My next moments of frustration and what I touched upon briefly above was when Michael Morgan for the United States made the following statements. “Assuming that compliance with the Washington’s affirmative defence would satisfy McIntosh ,which an assumption the government disputes, but taking that assumption for right now, the record provided in the trial proves conclusively that the defendant did not qualify for the affirmative defense with respect to the grow operation because he refused to provide documentation when requested by law enforcement that is a statutory prerequisite for the affirmative defence.” My issue here is, I didn’t know there was a prerequisite for due process of law. Isn’t this what separates us from the animals, from the other countries we claim to be better than, its that each citizen, each American gets a fair shake, a fair trial, all of which incorporates the whole process including an evidentiary hearing.
The statement that I find frustrating and just wanted to stand up and yell “Are you fucking kidding me!’ was when Michael Morgan stated “Mr.Gloor was free to present and did present any evidence he wanted in respect to how his business operated.” but then follows with “He was free to present whatever evidence in regard to his operation he wanted. He just wasn’t allowed to make the legal argument. So, he had his chance to try and prove he was in compliance.” You read that right, he could present whatever he wanted to, but it wouldn’t be held to his defence, so why fucking submit it?
I believe Lance’s lawyer made a solid argument about the due process which when reasonably consider would have ruled in his favour thus there never would have been a record of prosecution.
If you have the time, watch the hearing for yourself, the whole thing is only 17 minutes and 41 seconds. Each side was given 10 minutes to be heard. 10 minutes after serving two years behind bars for a chance to argue for freedom. 10 minutes and he wasn’t even able to be present, but there was a courtroom full of supporters. When Lance’s case adjourned, so did half the room. Lance was given 10 minutes for a second chance, and I think he deserves it for it should not be easier to put a person behind bars over a bad law than it is to release them.
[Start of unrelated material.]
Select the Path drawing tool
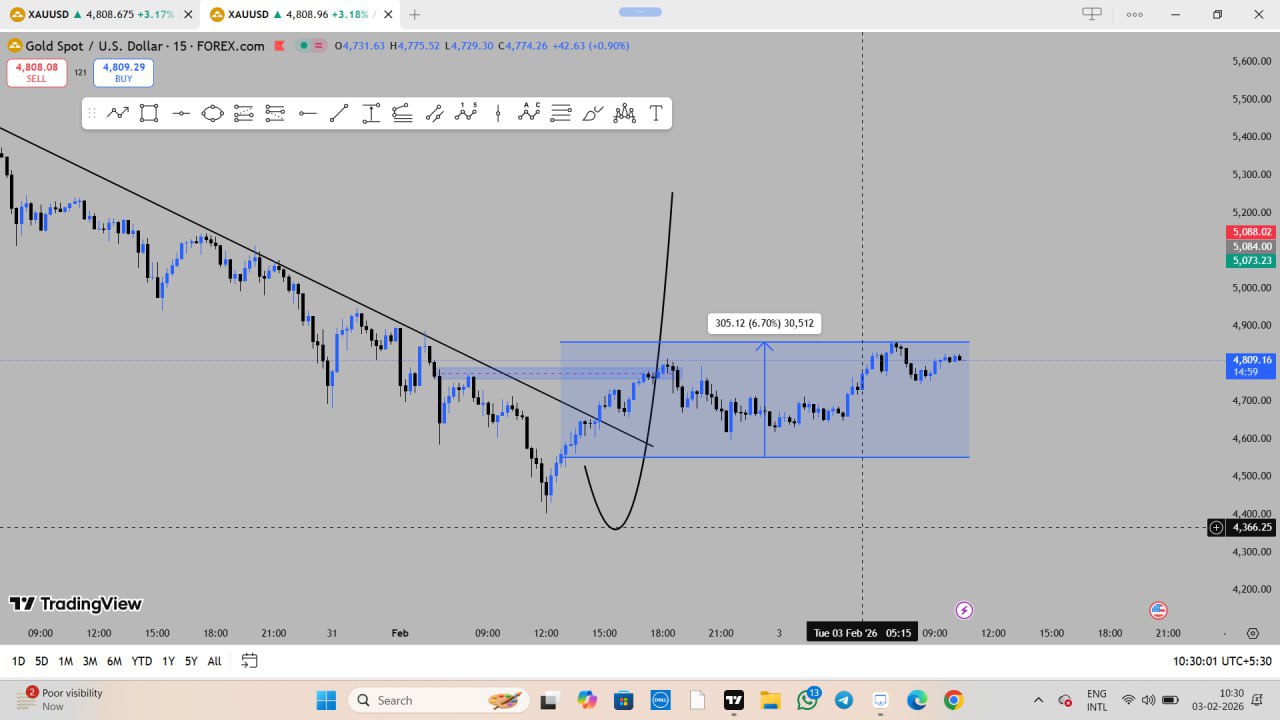pyautogui.click(x=118, y=113)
Story Correction/Update: Full disclaimer, I am not a reporter or lawyer, I’m just someone that believes that we have an unjust law that has been created by our justice system. Lance’s lawyer read my article and had the following corrections but overall my argument was solid, just some dates and legal lingo that I did not land correctly.
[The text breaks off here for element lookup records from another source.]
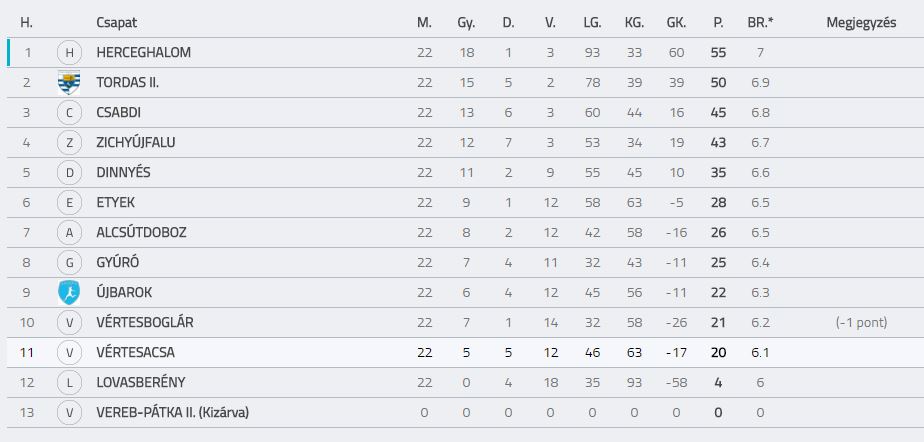
Task: Open the ALCSÚTDOBOZ team link
Action: tap(141, 232)
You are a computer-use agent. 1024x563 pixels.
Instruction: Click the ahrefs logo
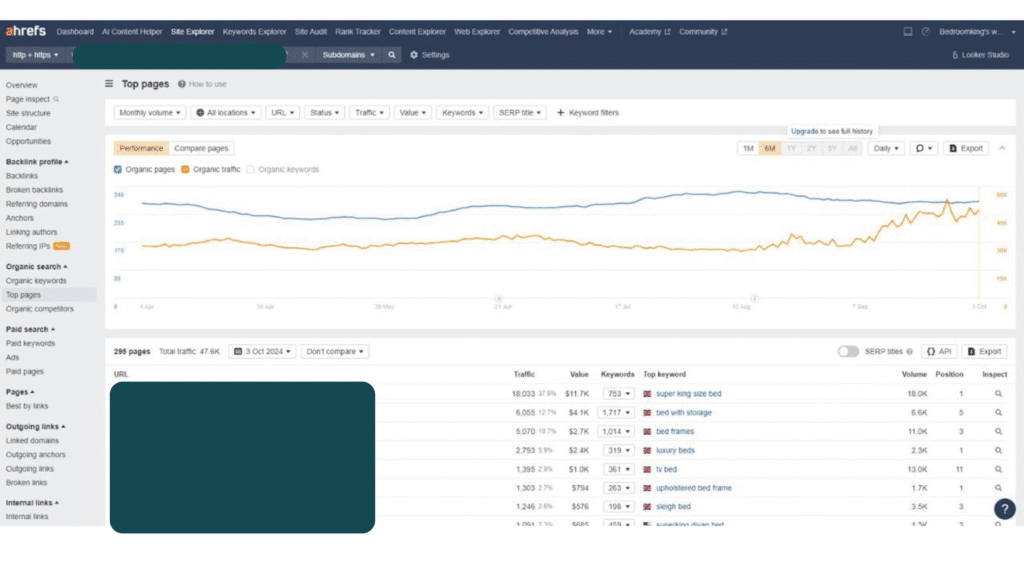27,32
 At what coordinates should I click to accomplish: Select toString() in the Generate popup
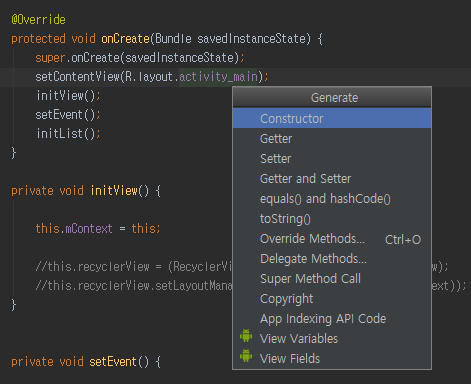[332, 219]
Lance’s attorney: My only comment to correct the factual record is that Lance was arrested in 2013. The congressional appropriations rider was signed into law in 2014. The author states the rider was in effect when Lance was arrested. It was not. However, it is true that arguably before Lance went to trial in 2015, the Department of Justice should have been prohibited from spending funds on the trial until Lance received an evidentiary hearing to determine whether he could present a successful affirmative defense under Washington law.